• Instructions to follow:
Copy out, word for word, the part of the cartoon transcript that starts at "Not a minute" and stops after "Wait, Kirb.".
╭─ Page extract
Who would've thought
a crash landing
could be so delicious?
It's like living
in a sundae.
I hope we never
get rescued!
Well, if this is gonna be
our new home
we need to make
a place to sleep.
[narrator]
The Amigonauts worked tirelessly
to build a home.
On the surface,
life together would be
the same as it always was.
[both grunting]
However,
living in the wild
without the rules
and structure of the Academy,
the Amigonauts'
selfish sides
began to rear
their ugly,
caramel coated heads.
Phew.
Lotta hard work you guys,
but we pulled it off.
[chuckle]
Pretty sweet.
Not a minute
too soon,
I'm wiped.
Someone, please,
carry me to beds.
[snoring]
Hey, don't crash yet.
You still have to
build your places.
Ha. Funny.
See you in the morning.
Hey!
Huh?
Wait, Kirb.
This is my bachelor pad.
╰─
╭─ Record extracts
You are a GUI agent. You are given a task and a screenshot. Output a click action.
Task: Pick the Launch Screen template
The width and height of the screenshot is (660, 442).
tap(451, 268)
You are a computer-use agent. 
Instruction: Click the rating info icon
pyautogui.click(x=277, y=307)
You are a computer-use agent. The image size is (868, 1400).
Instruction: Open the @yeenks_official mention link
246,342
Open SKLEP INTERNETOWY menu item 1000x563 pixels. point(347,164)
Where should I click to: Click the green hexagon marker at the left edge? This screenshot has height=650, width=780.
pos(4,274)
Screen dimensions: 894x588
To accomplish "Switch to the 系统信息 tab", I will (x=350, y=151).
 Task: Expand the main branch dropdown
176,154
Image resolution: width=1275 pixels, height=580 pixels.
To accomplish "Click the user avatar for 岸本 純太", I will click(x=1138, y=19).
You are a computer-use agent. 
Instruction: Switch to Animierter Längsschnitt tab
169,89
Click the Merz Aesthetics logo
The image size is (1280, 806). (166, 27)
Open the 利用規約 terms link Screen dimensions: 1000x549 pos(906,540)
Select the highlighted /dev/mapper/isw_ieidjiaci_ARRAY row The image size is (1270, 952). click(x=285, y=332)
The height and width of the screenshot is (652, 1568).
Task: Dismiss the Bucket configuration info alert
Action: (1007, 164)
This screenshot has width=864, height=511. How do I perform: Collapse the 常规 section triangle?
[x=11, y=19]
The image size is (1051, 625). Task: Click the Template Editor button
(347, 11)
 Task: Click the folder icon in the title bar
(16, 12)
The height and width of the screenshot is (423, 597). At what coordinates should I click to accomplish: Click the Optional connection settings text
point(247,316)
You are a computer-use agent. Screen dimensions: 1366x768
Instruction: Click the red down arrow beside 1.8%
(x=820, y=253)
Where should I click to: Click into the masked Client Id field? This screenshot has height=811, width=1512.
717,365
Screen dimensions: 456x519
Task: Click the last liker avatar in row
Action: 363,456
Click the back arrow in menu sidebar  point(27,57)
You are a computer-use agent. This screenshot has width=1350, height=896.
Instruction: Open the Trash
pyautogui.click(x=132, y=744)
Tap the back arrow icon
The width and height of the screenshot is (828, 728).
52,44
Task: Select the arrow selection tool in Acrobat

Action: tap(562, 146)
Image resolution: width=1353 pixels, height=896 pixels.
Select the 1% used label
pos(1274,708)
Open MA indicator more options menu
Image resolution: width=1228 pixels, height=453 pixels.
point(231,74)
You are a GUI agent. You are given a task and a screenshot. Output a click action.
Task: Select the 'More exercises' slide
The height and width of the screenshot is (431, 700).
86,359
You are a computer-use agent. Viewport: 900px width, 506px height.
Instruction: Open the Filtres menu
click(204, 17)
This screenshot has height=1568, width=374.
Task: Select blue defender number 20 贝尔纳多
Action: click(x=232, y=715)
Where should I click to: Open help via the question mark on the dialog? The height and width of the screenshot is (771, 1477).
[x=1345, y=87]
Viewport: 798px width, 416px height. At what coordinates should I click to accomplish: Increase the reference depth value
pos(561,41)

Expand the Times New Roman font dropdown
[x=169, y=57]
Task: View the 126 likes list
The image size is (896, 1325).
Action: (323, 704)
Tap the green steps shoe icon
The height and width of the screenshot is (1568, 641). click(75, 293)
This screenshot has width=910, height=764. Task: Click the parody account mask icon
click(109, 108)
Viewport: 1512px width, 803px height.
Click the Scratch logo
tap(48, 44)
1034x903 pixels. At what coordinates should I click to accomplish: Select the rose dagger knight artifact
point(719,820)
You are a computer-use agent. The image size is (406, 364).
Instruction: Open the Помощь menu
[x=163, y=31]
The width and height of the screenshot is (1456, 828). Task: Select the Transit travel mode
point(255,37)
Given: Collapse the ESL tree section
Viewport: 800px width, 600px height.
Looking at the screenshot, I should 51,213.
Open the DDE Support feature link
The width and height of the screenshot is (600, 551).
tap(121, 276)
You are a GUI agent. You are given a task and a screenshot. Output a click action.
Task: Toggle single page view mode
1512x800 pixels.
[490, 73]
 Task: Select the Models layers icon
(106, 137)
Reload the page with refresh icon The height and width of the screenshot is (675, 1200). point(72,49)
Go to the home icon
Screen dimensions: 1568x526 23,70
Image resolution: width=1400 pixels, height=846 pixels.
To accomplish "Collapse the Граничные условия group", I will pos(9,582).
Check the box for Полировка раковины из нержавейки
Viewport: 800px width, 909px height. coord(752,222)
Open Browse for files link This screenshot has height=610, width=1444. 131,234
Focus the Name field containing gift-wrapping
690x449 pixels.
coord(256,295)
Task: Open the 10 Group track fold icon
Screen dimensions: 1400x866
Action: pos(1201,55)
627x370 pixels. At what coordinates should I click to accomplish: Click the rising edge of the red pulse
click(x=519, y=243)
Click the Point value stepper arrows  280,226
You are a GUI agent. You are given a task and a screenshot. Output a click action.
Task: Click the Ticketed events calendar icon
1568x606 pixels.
╰─
• Written answer:
Not a minute
too soon,
I'm wiped.
Someone, please,
carry me to beds.
[snoring]
Hey, don't crash yet.
You still have to
build your places.
Ha. Funny.
See you in the morning.
Hey!
Huh?
Wait, Kirb.